----- EXTRACTED INFORMATION

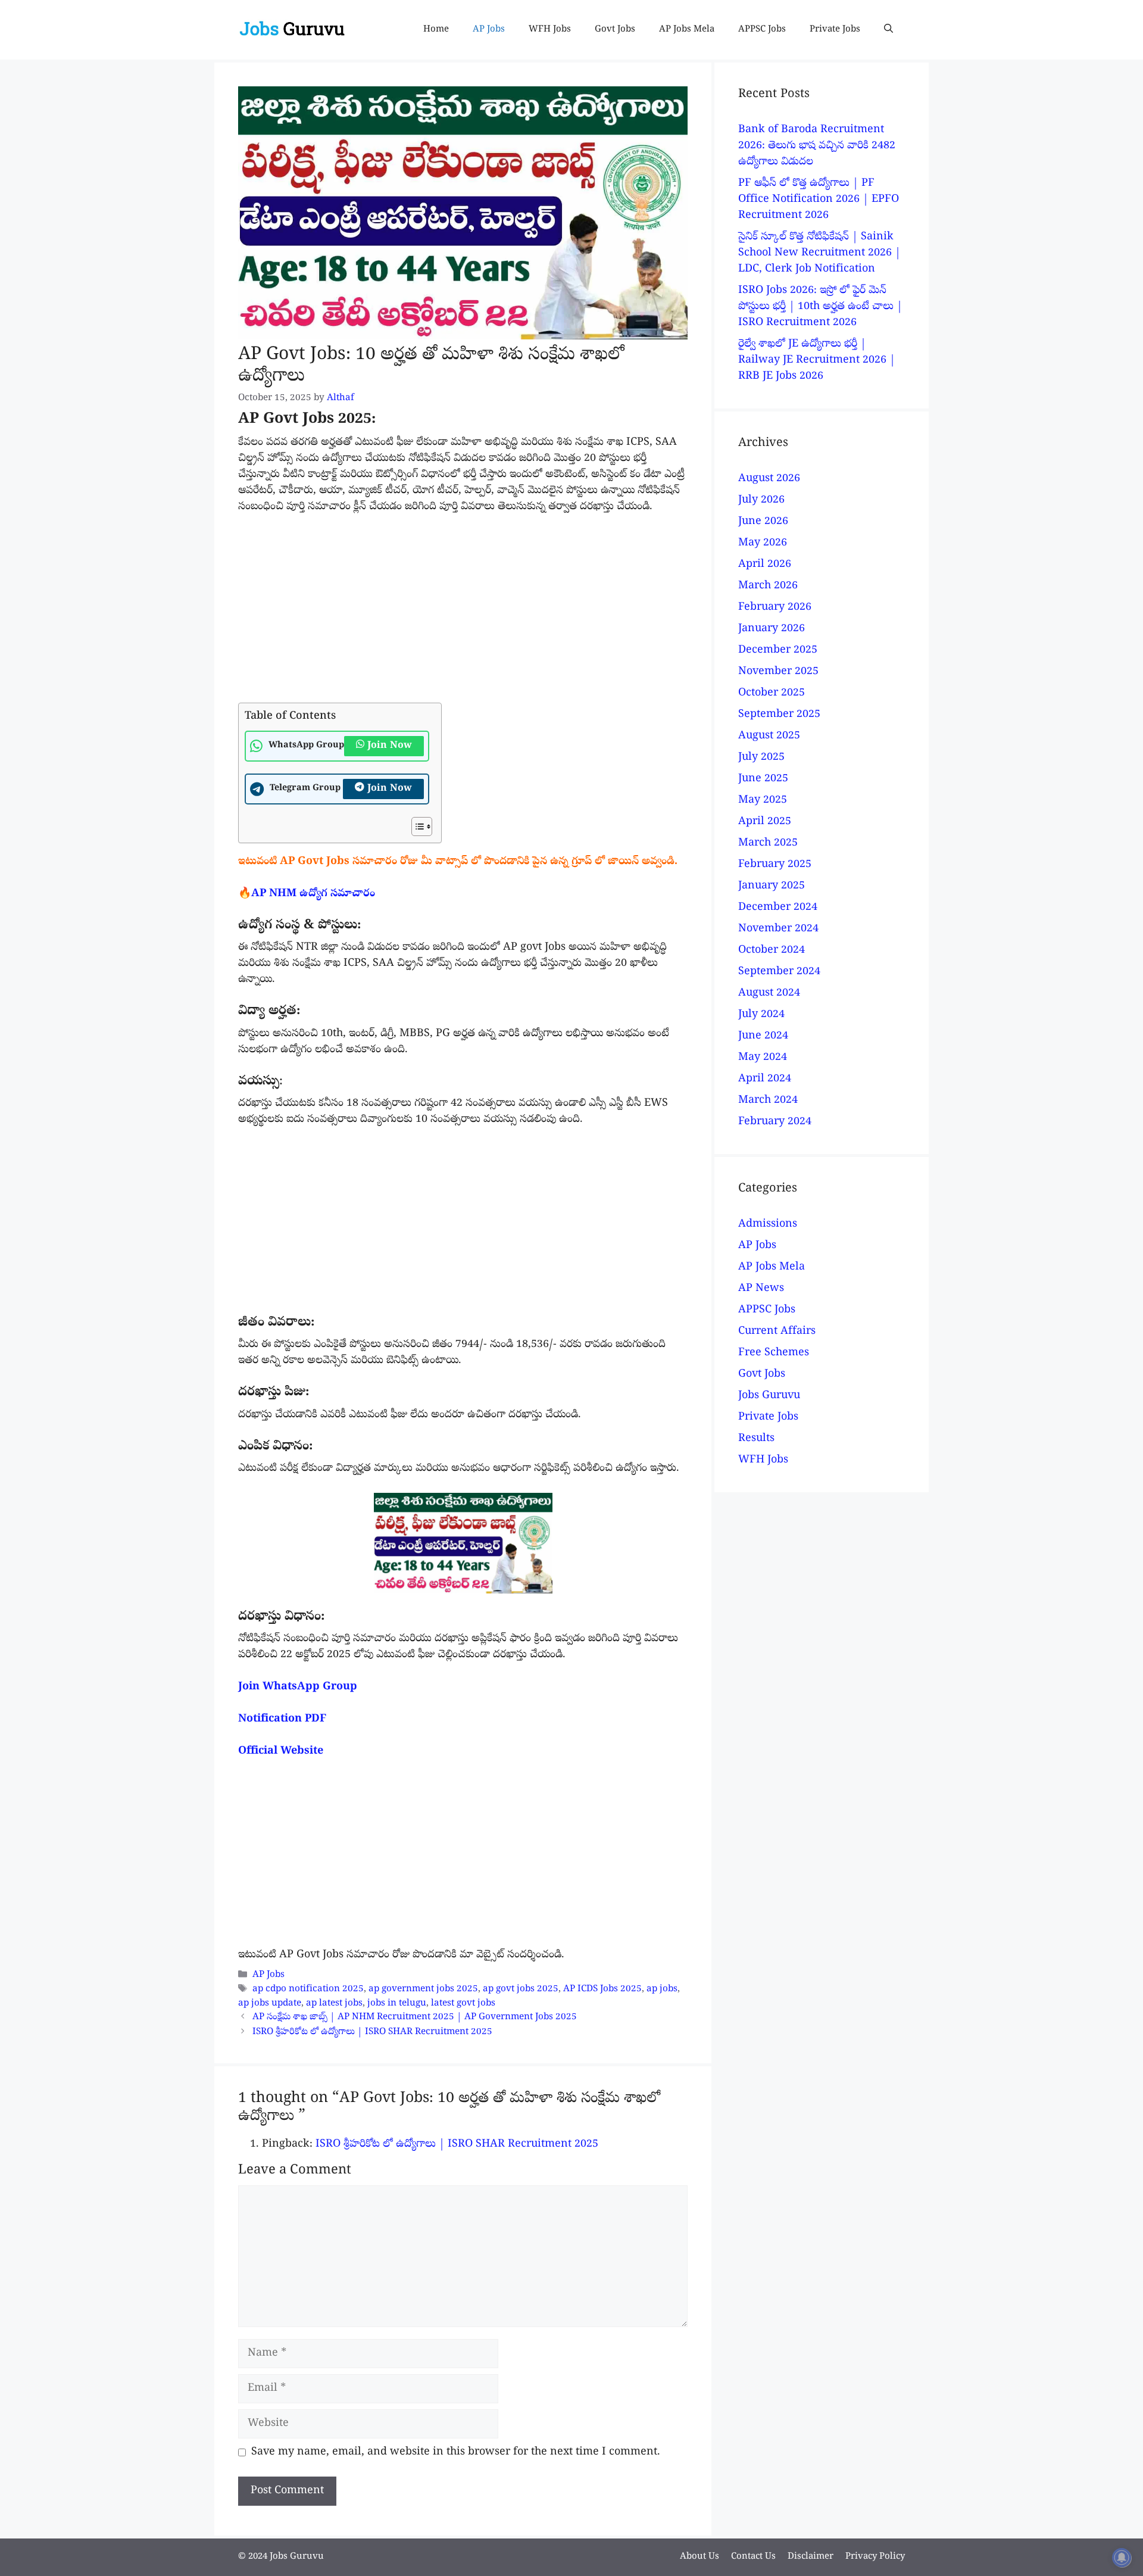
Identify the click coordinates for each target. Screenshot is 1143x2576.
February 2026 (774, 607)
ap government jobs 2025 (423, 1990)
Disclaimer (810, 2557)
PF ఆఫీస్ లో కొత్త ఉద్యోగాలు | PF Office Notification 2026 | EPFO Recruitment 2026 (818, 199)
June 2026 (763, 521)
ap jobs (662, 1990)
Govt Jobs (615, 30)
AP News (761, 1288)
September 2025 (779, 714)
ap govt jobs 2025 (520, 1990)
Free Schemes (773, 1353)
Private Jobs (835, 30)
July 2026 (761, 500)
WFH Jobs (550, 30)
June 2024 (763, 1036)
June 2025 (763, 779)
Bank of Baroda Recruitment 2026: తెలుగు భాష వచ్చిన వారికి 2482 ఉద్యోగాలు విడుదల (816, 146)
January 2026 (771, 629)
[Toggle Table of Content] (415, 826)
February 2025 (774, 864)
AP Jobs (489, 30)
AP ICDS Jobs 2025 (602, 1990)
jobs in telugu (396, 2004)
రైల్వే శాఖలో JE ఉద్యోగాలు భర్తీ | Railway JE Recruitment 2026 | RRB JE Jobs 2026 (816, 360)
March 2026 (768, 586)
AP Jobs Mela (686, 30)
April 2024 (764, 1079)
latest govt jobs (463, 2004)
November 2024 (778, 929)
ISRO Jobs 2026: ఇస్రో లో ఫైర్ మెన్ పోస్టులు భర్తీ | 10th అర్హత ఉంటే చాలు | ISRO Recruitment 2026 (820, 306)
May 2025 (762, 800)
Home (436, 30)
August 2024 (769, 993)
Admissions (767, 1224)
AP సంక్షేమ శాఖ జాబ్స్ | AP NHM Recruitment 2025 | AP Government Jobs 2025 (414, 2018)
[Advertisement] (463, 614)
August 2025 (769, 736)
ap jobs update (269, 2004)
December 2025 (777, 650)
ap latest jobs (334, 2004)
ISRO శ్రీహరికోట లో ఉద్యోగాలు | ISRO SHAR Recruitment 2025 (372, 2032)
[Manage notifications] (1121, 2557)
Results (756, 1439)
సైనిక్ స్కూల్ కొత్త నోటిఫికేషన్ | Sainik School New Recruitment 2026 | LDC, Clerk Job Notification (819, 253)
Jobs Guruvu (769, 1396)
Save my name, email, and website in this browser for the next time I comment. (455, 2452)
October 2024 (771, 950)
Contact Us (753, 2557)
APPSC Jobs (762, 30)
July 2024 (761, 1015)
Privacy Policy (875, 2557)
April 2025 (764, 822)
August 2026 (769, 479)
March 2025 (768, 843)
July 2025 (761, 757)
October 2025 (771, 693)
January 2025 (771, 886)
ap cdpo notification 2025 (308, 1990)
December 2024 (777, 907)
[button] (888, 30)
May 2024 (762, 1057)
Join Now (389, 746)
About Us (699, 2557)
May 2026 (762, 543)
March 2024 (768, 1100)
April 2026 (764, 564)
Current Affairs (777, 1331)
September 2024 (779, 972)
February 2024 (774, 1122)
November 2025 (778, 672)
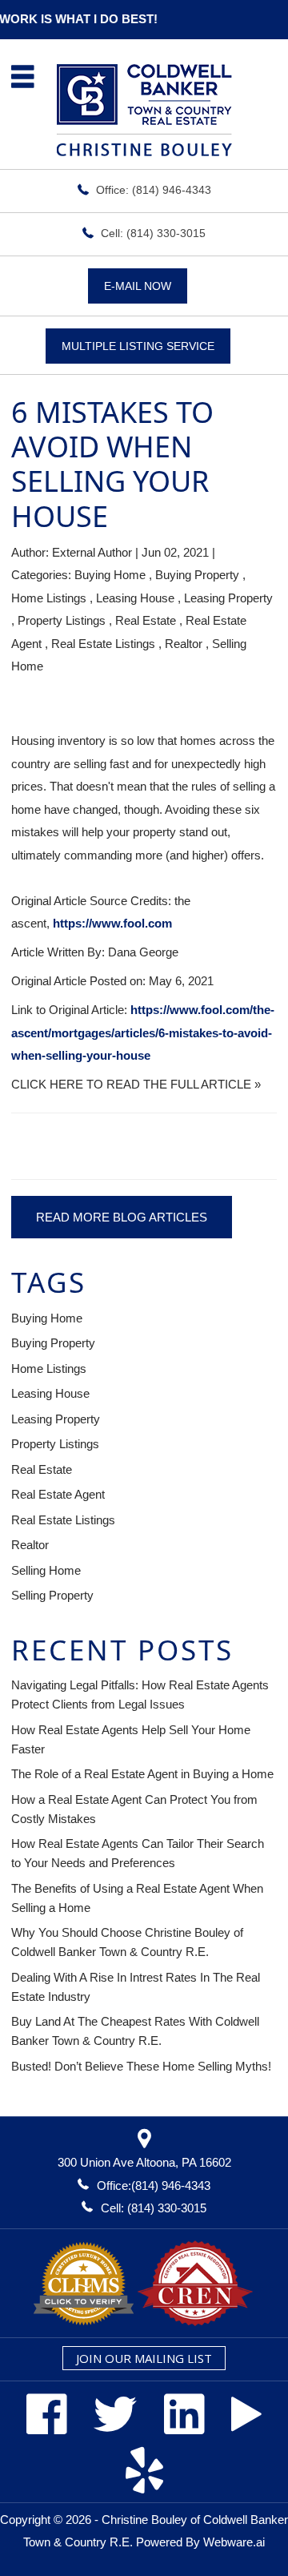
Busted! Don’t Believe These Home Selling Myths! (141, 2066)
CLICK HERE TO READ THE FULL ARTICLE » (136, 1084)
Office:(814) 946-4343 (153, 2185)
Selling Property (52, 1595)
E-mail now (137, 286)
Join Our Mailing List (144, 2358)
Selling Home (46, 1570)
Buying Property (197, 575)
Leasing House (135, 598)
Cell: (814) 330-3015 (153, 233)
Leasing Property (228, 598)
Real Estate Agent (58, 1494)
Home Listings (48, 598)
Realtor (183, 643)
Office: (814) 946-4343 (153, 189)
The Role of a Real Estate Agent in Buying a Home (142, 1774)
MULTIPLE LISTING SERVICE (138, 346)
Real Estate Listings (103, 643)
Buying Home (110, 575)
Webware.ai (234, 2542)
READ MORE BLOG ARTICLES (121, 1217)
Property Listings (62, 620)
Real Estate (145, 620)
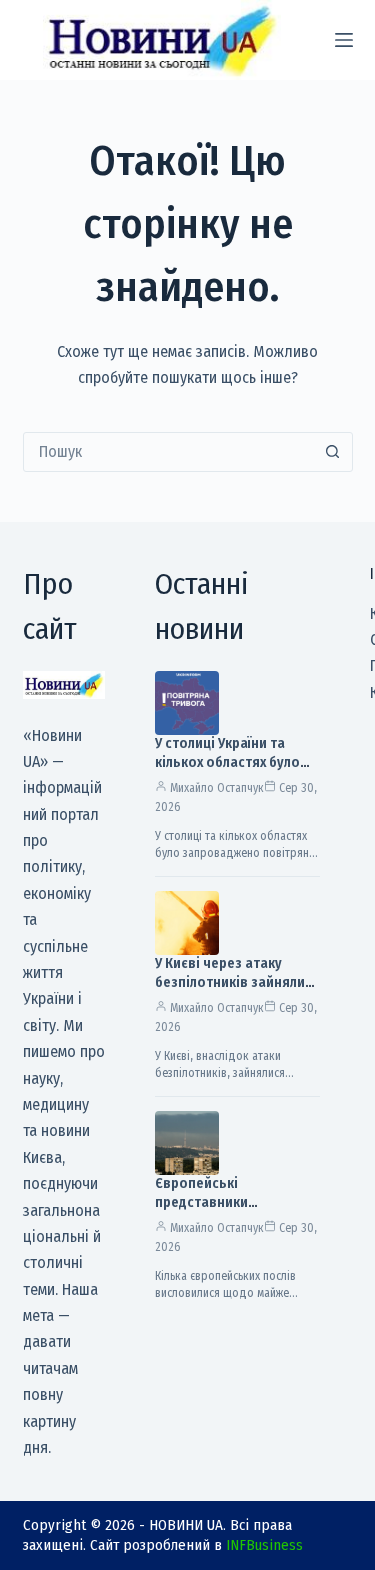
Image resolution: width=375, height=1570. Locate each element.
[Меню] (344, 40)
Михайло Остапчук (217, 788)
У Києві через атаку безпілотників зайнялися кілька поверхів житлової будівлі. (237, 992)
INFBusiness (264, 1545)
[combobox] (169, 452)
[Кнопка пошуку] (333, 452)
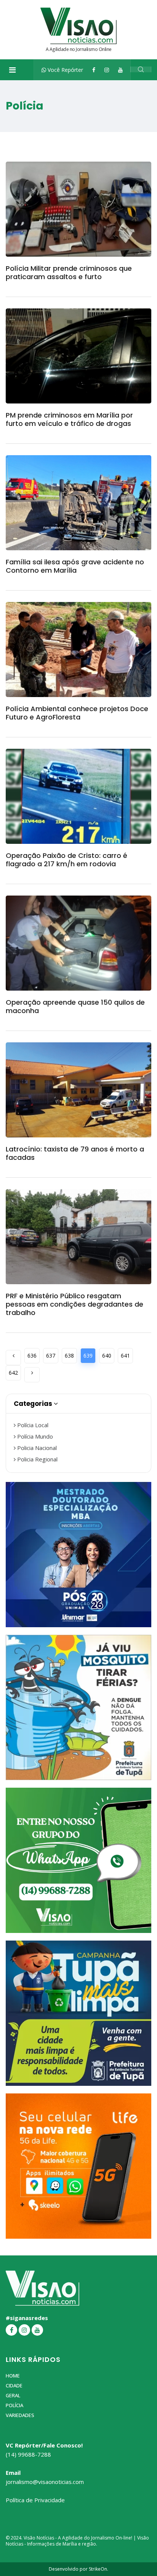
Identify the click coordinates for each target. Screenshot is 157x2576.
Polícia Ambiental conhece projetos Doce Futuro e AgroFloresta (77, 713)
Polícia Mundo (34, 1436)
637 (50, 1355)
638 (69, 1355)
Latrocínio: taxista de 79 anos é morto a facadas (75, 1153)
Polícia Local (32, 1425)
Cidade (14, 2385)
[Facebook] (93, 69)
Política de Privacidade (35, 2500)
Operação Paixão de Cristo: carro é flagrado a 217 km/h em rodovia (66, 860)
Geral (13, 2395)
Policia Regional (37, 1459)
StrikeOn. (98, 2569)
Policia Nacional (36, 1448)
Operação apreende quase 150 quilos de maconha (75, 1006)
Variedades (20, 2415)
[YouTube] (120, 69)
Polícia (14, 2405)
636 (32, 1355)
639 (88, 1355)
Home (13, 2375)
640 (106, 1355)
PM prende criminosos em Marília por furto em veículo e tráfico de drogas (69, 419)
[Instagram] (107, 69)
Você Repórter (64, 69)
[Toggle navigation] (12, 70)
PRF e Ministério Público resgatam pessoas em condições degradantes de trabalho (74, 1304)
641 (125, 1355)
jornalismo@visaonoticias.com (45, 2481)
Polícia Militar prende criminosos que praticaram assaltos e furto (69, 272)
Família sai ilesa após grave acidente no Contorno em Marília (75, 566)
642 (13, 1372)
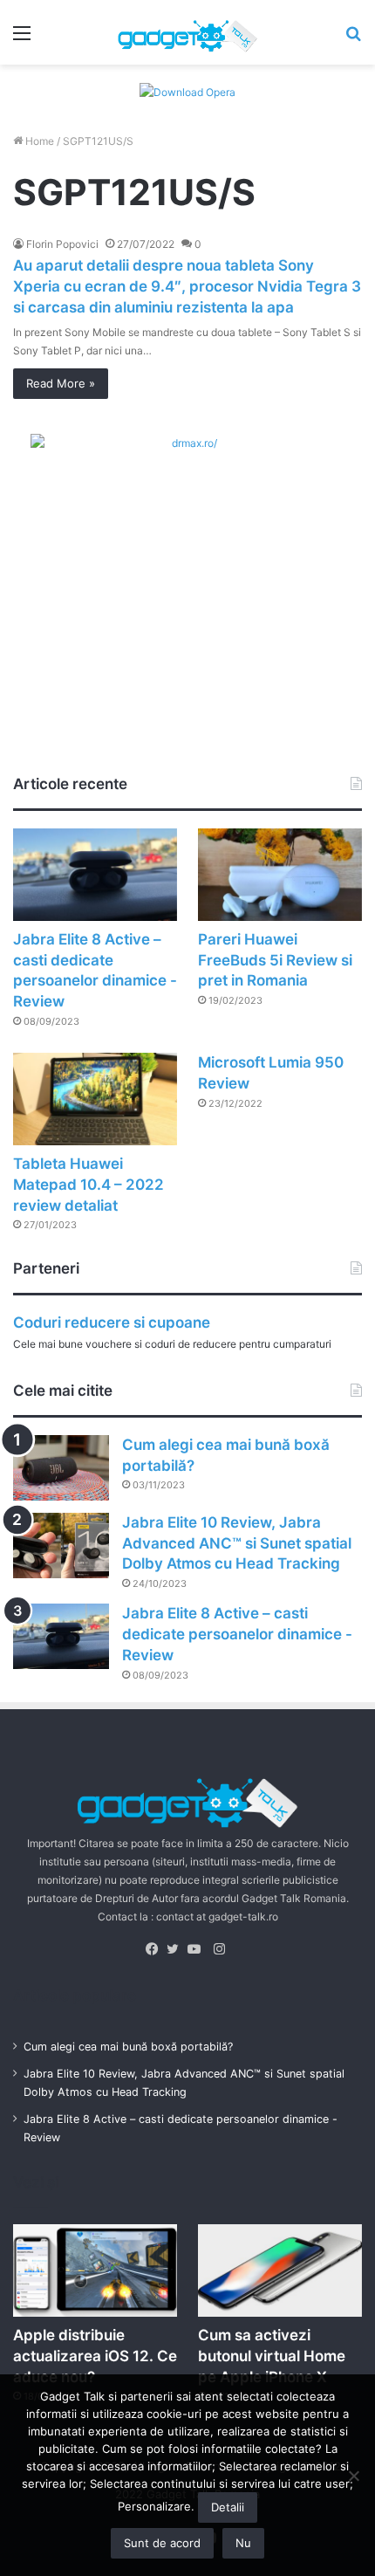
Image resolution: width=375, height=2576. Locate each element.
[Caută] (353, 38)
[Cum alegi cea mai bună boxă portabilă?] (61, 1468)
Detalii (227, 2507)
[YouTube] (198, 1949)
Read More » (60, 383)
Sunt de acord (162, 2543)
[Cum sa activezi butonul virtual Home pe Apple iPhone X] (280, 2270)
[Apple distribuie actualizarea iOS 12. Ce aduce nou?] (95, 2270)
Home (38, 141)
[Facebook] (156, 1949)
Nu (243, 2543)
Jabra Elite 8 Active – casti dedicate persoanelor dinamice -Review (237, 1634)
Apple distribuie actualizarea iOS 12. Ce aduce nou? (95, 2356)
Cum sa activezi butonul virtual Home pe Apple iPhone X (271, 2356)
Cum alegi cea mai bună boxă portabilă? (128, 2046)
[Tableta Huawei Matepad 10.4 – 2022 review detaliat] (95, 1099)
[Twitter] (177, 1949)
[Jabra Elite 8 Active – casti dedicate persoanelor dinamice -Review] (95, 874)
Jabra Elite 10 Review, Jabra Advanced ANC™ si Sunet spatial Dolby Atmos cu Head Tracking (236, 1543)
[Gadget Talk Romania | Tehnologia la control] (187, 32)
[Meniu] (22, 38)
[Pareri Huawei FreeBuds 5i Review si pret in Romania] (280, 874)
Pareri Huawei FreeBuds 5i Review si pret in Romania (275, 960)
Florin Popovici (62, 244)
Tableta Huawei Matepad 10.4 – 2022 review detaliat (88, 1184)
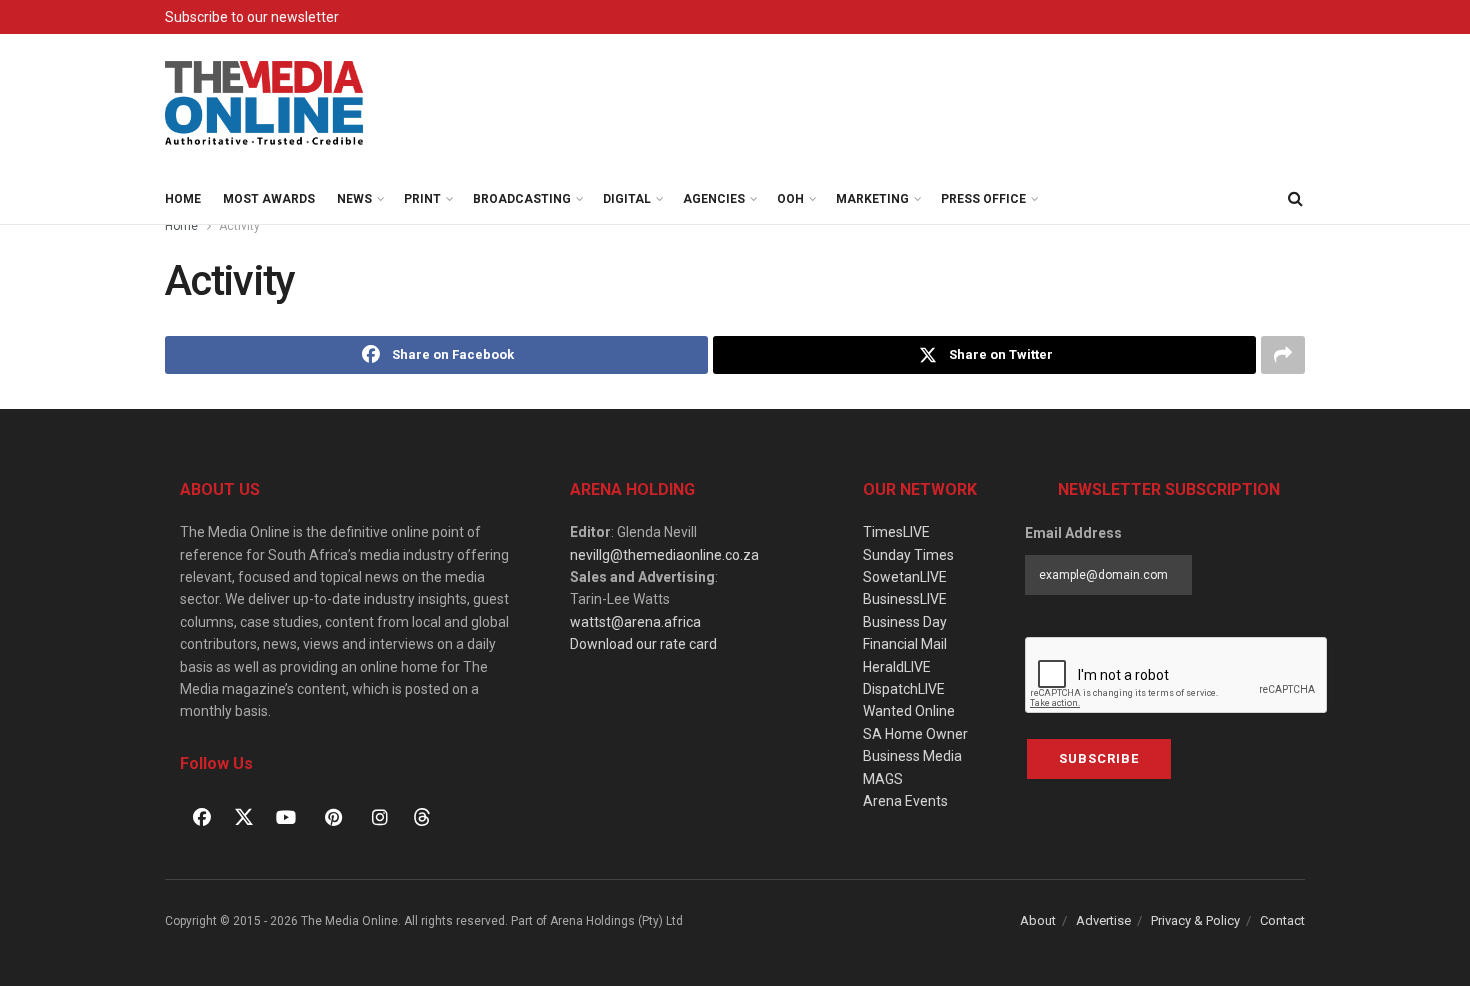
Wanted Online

----------

— TASK —
What you write out is the stretch of entries from the line containing "About Us (699, 2557)" to the line containing "Selling Property (52, 1595)", word for word, with both end lines and no pictures.

— OUTPUT OF THE EXERCISE —
About Us (699, 2557)
May 2026 (762, 543)
March 2024 (768, 1100)
April 2026 (764, 564)
Current Affairs (777, 1331)
September 2024 (779, 972)
February 2024 (774, 1122)
November 2025 (778, 672)
Busted! Don’t Believe These Home Selling Myths! (141, 2066)
CLICK HERE TO READ THE FULL ARTICLE » (136, 1084)
Office:(814) 946-4343 (153, 2185)
Selling Property (52, 1595)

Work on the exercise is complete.